In a slightly more complex design, it may be possible to use data from different sources to create additional information. Visitors who spend a considerable amount of time near impressionist paintings and who spend, in a consistent manner, relatively little time near naive or abstract paintings may reveal a particular interest in impressionism as an indication that some sort of expert explanation might be appropriate for this visitor. Note however that the relation between time-near something information and amount of being-interested may not always hold.

The utilization of information from multiple sources may become even more advanced when information is used from outside the particular context of use. As an extension of the museum example, consider that the visitor's museum card or some other publicly accessible identity token, it may be possible to establish a link to information about the visitor on the internet, such as his or her homepage, information from social-networking sites such as ORKUT or FACEBOOK or professional information from sources such as LINKEDIN or company websites.

Suppose that, upon entering a museum, visitors might allow the e-guide system to utilize the information that is available about them on the Internet.
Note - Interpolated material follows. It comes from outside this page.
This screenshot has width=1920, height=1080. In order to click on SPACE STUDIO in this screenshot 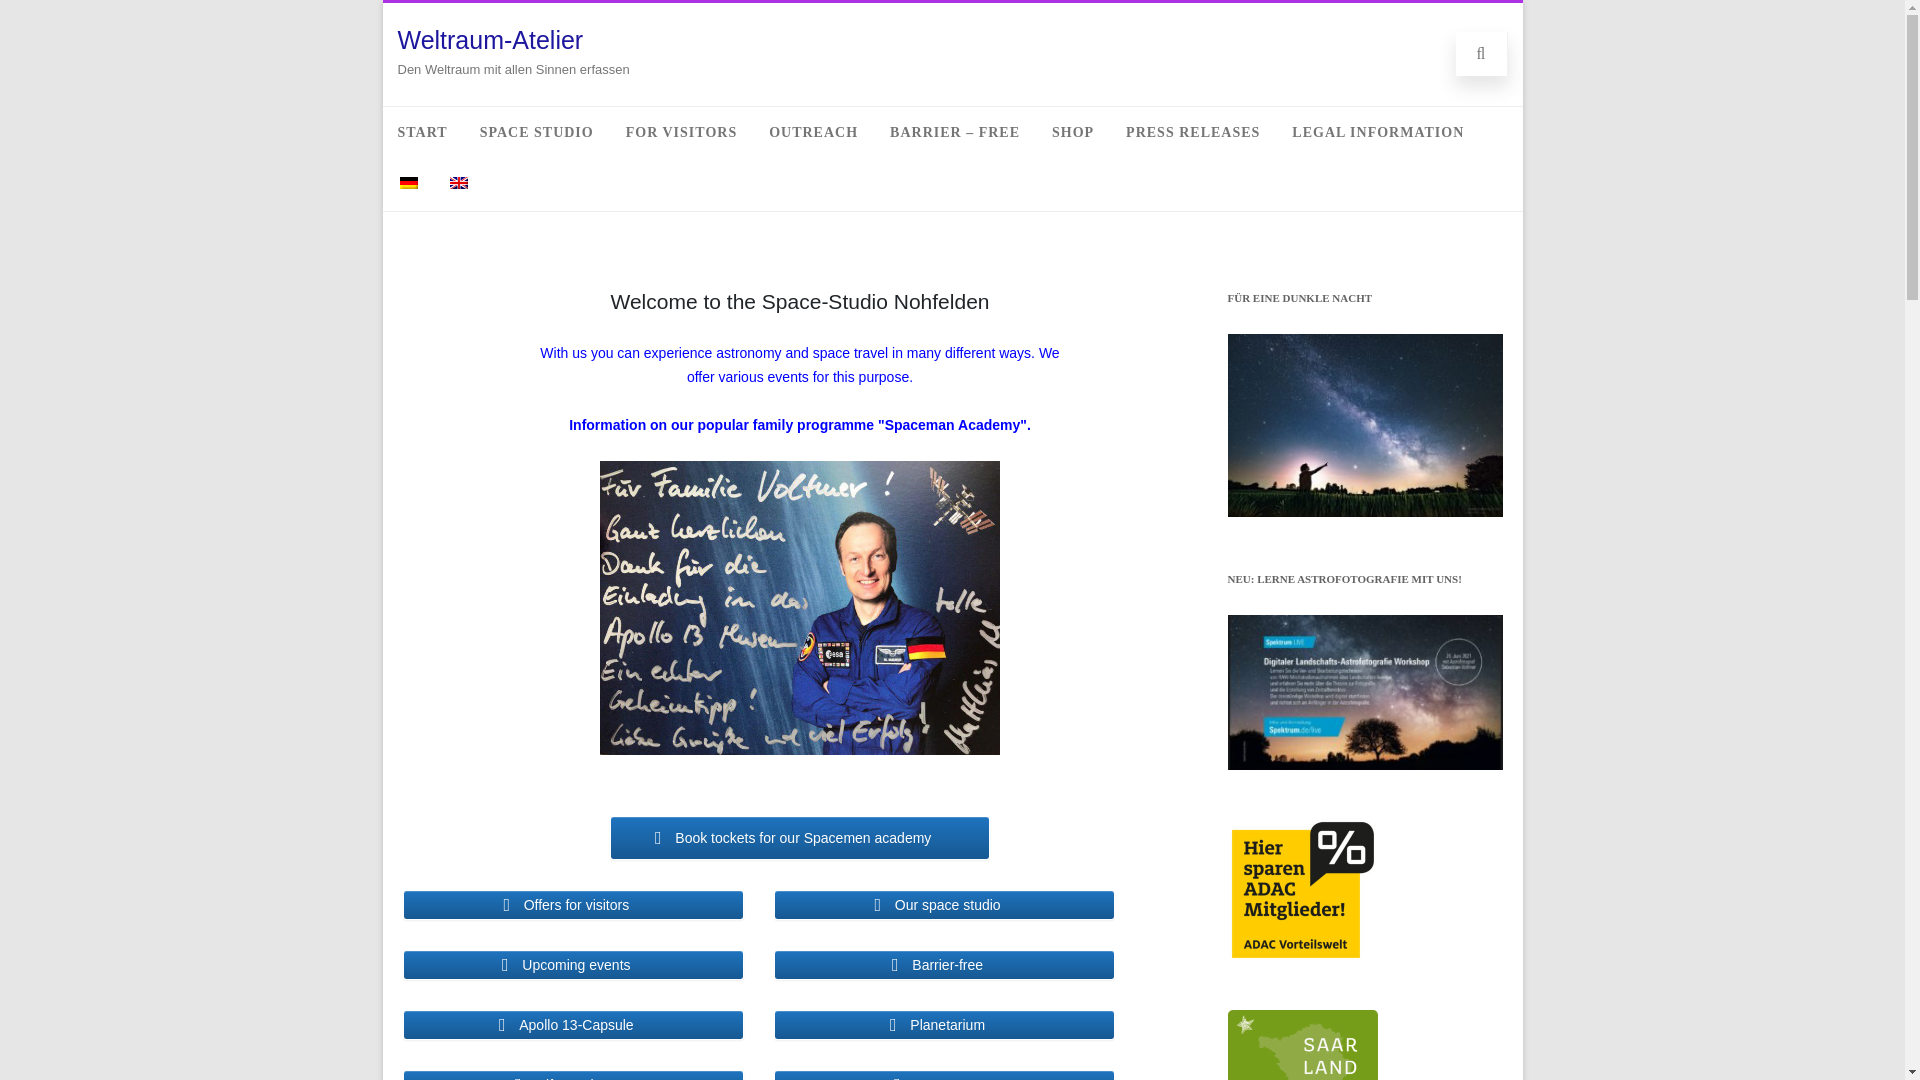, I will do `click(536, 132)`.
This time, the purpose is to enhance the person's visiting experience by providing guiding information that is optimally adapted to his or her person's interests and experience.

The e-guide system might utilizing the internet information about the visitor in various ways, using more and less advanced techniques, ranging from simple keyword matching, to personal profiling and agent-based metadata analysis using semantic web techniques. When a visitor has a homepage, for example, finding a keyword expression such as 'impressionist painting' under a heading 'interests' may be taken as a direct reference to a specific interest or a specific level of expertise. More often, keyword analysis will yield indirect references to interests and expertise when sets of words like 'Pisarro', 'beer' or 'knitting' may either strengthen, weaken or be neutral in their relation to certain interests or levels of expertise.